* What is being asked: Every line below between the one holding "1742x718 pixels. How" and the one holding "Open preview in", inclusive, should be copied exactly, and no other line.

==============================

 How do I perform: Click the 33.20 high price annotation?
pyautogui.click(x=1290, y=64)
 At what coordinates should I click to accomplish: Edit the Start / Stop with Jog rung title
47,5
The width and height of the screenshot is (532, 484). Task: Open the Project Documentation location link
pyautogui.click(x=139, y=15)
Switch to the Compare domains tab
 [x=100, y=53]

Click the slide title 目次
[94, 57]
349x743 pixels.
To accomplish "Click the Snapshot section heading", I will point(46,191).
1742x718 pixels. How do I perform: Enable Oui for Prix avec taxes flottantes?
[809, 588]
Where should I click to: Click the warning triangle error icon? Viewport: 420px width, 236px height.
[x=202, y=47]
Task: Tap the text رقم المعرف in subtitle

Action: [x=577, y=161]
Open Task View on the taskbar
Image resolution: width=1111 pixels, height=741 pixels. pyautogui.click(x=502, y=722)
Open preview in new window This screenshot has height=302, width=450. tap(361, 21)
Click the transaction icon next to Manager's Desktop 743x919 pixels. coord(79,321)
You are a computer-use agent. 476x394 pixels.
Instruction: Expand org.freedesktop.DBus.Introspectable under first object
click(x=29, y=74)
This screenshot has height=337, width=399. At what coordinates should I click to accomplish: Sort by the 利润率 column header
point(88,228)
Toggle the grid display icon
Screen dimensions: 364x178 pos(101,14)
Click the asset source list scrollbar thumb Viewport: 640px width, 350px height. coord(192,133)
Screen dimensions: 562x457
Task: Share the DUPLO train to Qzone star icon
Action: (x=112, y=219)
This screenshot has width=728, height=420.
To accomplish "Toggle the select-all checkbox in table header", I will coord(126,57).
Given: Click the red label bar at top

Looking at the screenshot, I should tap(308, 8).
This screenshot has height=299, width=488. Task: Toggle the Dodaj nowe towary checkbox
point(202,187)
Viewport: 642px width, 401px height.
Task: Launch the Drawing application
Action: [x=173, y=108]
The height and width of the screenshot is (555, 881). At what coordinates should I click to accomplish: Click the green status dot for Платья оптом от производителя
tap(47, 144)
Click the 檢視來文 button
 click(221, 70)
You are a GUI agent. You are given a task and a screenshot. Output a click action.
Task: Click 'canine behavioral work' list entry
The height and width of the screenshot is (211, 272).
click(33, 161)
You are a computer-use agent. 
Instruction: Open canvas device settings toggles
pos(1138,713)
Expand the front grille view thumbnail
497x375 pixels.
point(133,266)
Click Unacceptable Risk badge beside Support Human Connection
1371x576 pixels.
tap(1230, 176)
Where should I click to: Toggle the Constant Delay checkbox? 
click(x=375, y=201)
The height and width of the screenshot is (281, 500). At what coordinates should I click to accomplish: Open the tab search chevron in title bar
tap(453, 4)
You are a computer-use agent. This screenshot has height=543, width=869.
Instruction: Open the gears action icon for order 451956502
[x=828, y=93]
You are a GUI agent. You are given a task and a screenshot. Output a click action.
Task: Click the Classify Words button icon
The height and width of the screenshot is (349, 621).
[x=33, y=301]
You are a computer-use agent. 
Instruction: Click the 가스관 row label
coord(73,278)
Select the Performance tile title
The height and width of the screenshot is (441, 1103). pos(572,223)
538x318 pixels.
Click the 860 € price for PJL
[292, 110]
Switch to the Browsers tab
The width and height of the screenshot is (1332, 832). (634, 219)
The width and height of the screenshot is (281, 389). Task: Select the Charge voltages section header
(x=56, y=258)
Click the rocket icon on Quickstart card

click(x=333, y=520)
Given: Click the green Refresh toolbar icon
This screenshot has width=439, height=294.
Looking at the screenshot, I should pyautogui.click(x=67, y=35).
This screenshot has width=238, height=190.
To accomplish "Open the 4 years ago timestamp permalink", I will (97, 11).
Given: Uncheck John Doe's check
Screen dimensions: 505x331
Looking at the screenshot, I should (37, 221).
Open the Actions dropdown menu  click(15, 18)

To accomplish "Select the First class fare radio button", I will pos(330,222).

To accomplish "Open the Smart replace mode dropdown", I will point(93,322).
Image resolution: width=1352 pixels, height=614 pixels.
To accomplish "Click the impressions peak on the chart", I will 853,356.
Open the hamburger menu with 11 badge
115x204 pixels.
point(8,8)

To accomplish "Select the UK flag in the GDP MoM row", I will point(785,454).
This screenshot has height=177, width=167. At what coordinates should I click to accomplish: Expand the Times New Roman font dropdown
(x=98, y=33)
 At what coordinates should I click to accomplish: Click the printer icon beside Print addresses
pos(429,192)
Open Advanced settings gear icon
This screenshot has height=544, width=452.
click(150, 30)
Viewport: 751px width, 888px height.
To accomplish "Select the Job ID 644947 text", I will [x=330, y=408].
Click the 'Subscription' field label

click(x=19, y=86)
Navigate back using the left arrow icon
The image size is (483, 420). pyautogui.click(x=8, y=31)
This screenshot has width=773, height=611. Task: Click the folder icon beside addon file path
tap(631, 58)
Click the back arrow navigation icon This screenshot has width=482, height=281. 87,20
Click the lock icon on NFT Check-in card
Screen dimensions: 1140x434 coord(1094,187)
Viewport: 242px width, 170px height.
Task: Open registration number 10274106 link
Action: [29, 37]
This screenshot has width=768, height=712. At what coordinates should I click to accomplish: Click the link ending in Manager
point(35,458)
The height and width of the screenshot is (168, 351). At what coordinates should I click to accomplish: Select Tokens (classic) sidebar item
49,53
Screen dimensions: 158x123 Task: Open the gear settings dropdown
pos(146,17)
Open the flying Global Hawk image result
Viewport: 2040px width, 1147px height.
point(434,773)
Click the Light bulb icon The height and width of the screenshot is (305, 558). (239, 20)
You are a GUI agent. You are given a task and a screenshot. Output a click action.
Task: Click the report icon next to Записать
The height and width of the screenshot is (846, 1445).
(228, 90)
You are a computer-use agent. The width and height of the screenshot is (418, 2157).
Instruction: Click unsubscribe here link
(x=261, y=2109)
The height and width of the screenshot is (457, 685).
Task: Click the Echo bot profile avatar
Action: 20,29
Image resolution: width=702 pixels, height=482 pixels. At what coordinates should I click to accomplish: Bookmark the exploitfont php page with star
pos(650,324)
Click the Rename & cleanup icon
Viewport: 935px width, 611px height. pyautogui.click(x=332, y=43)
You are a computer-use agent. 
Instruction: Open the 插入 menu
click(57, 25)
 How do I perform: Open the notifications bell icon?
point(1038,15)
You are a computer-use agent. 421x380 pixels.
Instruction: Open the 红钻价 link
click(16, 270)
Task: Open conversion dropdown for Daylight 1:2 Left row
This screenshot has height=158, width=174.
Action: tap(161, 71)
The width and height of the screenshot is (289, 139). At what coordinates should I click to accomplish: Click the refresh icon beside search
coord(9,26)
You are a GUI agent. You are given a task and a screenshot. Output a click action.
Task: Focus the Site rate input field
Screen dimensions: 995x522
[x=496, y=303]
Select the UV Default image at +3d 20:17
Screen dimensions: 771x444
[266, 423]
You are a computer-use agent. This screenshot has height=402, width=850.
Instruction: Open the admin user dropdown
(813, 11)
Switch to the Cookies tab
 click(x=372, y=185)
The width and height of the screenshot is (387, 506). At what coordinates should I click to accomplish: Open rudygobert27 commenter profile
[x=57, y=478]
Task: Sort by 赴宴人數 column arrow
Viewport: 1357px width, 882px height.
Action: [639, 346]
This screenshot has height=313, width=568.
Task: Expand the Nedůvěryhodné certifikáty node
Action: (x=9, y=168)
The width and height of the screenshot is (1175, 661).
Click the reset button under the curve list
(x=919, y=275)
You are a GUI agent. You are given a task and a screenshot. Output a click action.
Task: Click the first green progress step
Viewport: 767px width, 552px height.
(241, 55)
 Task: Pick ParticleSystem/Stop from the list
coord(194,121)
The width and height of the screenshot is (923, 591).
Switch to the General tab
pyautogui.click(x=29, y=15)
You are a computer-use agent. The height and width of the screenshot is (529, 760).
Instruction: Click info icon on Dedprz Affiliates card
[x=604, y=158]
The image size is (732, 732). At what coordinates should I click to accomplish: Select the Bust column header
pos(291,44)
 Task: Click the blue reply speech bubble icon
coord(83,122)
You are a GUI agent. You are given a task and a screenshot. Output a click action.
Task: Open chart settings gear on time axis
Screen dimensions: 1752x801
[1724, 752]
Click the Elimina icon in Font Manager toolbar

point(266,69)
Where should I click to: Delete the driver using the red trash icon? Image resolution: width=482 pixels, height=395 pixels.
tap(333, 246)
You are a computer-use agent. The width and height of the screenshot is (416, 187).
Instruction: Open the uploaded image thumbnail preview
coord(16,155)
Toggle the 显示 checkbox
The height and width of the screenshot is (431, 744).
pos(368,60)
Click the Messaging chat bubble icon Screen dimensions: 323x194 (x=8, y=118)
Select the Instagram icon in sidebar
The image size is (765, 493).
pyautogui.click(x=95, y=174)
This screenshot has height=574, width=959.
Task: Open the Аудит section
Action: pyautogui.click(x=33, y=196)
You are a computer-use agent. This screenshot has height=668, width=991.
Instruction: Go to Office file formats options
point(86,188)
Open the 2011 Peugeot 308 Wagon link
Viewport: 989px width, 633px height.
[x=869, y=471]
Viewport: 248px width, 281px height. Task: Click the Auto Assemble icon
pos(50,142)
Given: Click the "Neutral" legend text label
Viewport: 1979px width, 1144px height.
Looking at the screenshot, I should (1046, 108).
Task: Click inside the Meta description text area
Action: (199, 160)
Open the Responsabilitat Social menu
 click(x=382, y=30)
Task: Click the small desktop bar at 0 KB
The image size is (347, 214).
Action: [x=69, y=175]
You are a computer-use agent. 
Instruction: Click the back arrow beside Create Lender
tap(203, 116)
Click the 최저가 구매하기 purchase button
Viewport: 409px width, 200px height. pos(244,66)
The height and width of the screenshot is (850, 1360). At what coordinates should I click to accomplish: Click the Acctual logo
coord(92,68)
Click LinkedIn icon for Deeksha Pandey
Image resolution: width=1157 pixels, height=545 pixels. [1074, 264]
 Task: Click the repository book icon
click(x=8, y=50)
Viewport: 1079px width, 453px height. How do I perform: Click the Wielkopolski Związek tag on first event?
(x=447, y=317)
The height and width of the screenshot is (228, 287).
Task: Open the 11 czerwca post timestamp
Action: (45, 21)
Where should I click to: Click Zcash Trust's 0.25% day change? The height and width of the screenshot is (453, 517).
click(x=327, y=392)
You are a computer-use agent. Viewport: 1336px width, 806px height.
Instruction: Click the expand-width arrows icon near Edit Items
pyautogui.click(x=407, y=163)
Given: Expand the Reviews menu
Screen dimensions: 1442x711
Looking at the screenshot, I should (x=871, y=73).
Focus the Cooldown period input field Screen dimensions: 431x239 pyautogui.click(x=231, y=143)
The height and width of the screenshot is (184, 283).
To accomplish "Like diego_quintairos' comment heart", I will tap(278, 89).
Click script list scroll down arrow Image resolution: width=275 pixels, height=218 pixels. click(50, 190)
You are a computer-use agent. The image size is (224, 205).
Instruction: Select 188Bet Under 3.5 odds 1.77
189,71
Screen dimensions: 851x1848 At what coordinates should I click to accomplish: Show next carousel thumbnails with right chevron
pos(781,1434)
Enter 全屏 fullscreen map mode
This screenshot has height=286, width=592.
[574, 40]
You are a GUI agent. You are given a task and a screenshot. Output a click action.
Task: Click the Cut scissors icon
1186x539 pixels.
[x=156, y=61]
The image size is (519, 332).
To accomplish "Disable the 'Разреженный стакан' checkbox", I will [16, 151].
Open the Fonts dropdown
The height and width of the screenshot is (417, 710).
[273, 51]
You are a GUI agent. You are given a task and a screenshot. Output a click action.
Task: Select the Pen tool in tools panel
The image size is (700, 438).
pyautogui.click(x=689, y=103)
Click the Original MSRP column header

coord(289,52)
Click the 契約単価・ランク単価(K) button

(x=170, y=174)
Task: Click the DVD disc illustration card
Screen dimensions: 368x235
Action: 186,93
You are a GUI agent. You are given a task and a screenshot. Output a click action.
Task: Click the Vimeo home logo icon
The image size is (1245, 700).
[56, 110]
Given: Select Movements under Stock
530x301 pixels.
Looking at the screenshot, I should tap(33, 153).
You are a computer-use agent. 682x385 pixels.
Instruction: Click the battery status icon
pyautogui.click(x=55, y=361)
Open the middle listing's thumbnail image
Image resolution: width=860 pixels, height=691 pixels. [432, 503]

==============================

* Response to this task:
1742x718 pixels. How do I perform: Enable Oui for Prix avec taxes flottantes?
[809, 588]
Where should I click to: Click the warning triangle error icon? Viewport: 420px width, 236px height.
[x=202, y=47]
Task: Tap the text رقم المعرف in subtitle

Action: [x=577, y=161]
Open Task View on the taskbar
Image resolution: width=1111 pixels, height=741 pixels. pyautogui.click(x=502, y=722)
Open preview in new window This screenshot has height=302, width=450. tap(361, 21)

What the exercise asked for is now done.